WHAT YOU WILL DO: Find the word "window" in the records and copy every line where it occurs.
*** EXERCISE DATA ***
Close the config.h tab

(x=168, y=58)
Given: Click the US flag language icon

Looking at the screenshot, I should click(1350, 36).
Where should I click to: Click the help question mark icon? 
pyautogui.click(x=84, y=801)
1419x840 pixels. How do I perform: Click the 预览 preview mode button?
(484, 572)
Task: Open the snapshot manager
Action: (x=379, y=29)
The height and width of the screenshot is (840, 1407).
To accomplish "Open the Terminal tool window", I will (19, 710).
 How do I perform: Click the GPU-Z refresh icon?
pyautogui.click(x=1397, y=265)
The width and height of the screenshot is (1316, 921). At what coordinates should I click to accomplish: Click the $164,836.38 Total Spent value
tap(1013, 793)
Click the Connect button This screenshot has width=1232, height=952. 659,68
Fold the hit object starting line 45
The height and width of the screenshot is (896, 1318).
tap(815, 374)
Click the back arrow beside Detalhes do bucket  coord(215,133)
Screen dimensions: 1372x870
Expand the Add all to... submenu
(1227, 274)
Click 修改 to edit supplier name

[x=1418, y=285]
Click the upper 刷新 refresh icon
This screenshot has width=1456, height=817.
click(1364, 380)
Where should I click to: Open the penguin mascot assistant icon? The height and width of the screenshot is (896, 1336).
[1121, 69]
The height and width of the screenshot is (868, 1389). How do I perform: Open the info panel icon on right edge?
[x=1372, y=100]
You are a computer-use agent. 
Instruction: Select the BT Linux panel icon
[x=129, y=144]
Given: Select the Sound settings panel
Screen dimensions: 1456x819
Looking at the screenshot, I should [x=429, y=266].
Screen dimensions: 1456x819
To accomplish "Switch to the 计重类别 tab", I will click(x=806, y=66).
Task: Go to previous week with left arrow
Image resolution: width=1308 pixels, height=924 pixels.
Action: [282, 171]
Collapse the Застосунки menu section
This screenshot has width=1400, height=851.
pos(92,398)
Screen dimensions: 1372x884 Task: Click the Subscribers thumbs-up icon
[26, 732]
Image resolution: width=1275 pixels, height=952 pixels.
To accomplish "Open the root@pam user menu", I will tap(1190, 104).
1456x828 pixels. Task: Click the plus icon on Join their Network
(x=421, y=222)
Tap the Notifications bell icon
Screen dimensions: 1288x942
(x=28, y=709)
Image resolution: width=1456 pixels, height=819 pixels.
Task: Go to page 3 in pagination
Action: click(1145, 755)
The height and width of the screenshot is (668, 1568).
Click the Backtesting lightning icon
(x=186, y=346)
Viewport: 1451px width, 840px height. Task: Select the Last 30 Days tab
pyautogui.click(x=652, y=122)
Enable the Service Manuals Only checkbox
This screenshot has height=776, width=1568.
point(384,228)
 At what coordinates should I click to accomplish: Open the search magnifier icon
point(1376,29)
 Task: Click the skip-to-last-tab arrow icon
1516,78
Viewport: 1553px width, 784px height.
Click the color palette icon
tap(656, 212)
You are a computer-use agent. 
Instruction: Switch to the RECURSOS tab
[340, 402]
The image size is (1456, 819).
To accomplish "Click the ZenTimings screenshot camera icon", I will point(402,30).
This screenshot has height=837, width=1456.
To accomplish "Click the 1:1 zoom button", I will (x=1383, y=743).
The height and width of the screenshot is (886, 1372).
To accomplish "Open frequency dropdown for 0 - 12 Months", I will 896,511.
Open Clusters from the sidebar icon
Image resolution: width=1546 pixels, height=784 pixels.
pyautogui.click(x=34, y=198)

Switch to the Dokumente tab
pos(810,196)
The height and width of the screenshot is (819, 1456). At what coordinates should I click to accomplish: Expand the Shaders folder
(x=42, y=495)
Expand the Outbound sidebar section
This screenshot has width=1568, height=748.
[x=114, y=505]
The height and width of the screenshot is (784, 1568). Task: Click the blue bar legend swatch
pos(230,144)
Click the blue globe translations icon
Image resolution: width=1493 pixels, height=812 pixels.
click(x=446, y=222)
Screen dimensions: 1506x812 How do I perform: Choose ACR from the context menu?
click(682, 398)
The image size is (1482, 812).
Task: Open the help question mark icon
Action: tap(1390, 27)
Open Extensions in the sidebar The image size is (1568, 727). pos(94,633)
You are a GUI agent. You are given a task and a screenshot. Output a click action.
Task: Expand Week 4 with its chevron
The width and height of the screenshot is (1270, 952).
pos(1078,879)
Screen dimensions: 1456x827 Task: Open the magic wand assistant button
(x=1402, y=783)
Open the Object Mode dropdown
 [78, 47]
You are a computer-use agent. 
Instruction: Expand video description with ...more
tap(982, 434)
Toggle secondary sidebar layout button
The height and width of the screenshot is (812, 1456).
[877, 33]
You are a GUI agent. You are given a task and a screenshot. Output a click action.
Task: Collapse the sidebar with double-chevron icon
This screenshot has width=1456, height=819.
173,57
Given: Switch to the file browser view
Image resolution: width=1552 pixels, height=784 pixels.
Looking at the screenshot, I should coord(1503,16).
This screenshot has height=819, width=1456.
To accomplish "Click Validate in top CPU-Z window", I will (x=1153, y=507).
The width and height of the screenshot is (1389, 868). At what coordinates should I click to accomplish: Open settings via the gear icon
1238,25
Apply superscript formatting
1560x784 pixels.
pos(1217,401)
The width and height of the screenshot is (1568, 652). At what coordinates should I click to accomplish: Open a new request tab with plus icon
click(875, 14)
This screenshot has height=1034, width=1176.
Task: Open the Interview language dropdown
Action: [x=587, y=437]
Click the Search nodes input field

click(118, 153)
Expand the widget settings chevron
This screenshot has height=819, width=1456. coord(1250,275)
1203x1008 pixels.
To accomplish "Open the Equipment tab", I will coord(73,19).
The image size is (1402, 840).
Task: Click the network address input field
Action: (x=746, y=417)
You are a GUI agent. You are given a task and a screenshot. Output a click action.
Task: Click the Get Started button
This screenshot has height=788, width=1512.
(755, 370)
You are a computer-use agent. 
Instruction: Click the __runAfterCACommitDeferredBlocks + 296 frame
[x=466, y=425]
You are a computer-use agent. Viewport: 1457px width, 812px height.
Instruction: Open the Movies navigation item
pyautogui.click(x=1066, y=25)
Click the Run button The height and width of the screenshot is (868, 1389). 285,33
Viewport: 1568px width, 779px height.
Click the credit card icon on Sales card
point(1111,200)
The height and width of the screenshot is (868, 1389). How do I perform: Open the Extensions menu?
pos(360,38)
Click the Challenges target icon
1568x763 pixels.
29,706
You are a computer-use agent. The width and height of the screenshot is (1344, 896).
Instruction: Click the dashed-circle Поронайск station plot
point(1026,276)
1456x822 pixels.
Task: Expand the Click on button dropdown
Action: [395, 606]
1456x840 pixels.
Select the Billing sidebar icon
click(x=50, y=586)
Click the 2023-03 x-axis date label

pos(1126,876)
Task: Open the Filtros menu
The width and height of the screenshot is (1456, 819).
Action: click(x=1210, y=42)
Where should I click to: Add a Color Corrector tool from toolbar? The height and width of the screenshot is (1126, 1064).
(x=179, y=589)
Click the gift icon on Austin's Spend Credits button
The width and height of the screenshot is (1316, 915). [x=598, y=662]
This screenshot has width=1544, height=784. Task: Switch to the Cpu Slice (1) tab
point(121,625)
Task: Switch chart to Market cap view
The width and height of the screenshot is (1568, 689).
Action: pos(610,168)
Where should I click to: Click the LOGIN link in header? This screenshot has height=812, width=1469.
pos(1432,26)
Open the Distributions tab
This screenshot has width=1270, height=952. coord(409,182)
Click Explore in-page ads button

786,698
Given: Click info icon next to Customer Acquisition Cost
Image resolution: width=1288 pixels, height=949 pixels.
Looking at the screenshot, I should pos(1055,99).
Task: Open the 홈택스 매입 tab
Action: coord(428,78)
*** End of EXERCISE DATA ***
YOUR RESPONSE:
To accomplish "Open the Terminal tool window", I will (19, 710).
To accomplish "Click Validate in top CPU-Z window", I will (x=1153, y=507).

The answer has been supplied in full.